Assurance, recyclage et briques en plastique
Dans son portefeuille figurent des entreprises qui, de prime abord, semblent hors sujet. C’est le cas de la plateforme d’assurance Assuraf, qui agrège et distribue les offres des mastodontes comme Axa ou Allianz en Afrique de l’Ouest. « Toutes les assurances ont un volet résilience climatique, se défend Maxime Bayen. Un événement de santé sur deux est lié directement au changement climatique et l’on sait désormais que des épidémies comme le virus Ebola ou la malaria sont fortement influencées par ces phénomènes. »
Une étude publiée en 2019 dans la revue Nature & Communication affirme effectivement que, d’ici à 2070, le changement climatique créera les conditions idéales à l’expansion de populations animales telles que les chauves-souris ou certains singes, porteurs de virus. Par conséquent, selon l’investisseur, accélérer la pénétration de l’assurance santé rend les populations plus résilientes face à ces nouveaux risques épidémiques.

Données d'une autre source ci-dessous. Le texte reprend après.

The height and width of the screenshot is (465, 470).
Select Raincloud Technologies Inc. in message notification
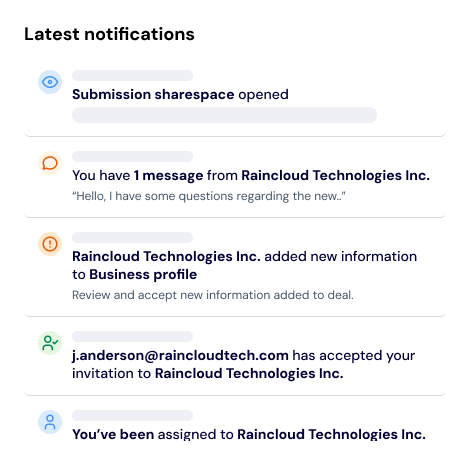click(335, 176)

D’autres modèles ont un impact sur l’environnement plus facilement perceptible. Au Maroc, Sand To Green, une start-up financée en partie par Catalyst Fund, élabore une technologie permettant le développement de fermes agroforestières dans des environnements arides. L’entreprise fondée par l’ingénieure agronomique Wissal Ben Moussa et deux associés français, Benjamin Rombault et Gautier de Carcouët, se rémunère sur la production des fermes, mais également sur des crédits carbone et la vente de biodiesel.
Au Kenya, l’entreprise Amini, lancée par Kate Kallot en 2023 et qui a déjà levé 2 millions de dollars auprès de cinq investisseurs, utilise l’intelligence artificielle et l’imagerie satellitaire pour enrichir une base de données fiables sur les sols du continent afin d’améliorer les rendements des productions agricoles et de prévenir les risques (nuisibles, sécheresses, forte humidité).
Toujours à Nairobi, Kubik récupère les plastiques usagés pour les transformer en briques de construction pour les bâtiments. Depuis sa création, l’entreprise, active aussi en Éthiopie, a levé 3,4 millions de dollars. Selon elle, la production de ces briques rejette cinq fois moins de CO2, pour un produit fini moins cher de 40 %.
Un écosystème qui se structure
À Abidjan, Coliba est d’ores et déjà une success story. Créée en 2015 par Genesis Ehimegbe et Yaya Bruno Koné et soutenue par l’accélérateur de start-up de la GSMA, le lobby international des télécoms, la jeune pousse s’est spécialisée dans la collecte et le recyclage de déchets en plastique revalorisés sous forme de granulés, puis revendus à différentes industries. En mars, elle avait sécurisé 6 millions de dollars sur un objectif total de 11,5 millions en série A.
Aquaculture, maîtrise de la chaîne du froid et du stockage des denrées alimentaires… Le champ d’action de la climate tech est vaste et en constante évolution. « Les trois principaux piliers sont les solutions fintech pour une meilleure résilience des populations (assurance, crédit carbone, paiement d’urgence, tarification du risque), celles liées à la création et au développement de moyens durables de subsistance (agriculture de précision, restauration des sols) et, enfin, les services essentiels comme le stockage, la logistique, les soins de santé, la gestion des déchets et de l’eau », résume Maxime Bayen.
Pour financer ces idées, de plus en plus de fonds se spécialisent, comme Novastar, CommerzVentures, Equator, Ambo Ventures, Katapult ou encore RaliCap. En septembre prochain, cet écosystème se rassemble à Nairobi pour mettre en commun ses bonnes pratiques et échanger sur les opportunités d’investissement. Initié par l’organisme AfricArena en partenariat avec Catalyst Fund, le Climate Tech Festival sera le premier événement du genre à mettre en lumière la nécessité d’accompagner financièrement les entrepreneurs africains de la future résilience face aux bouleversements climatiques.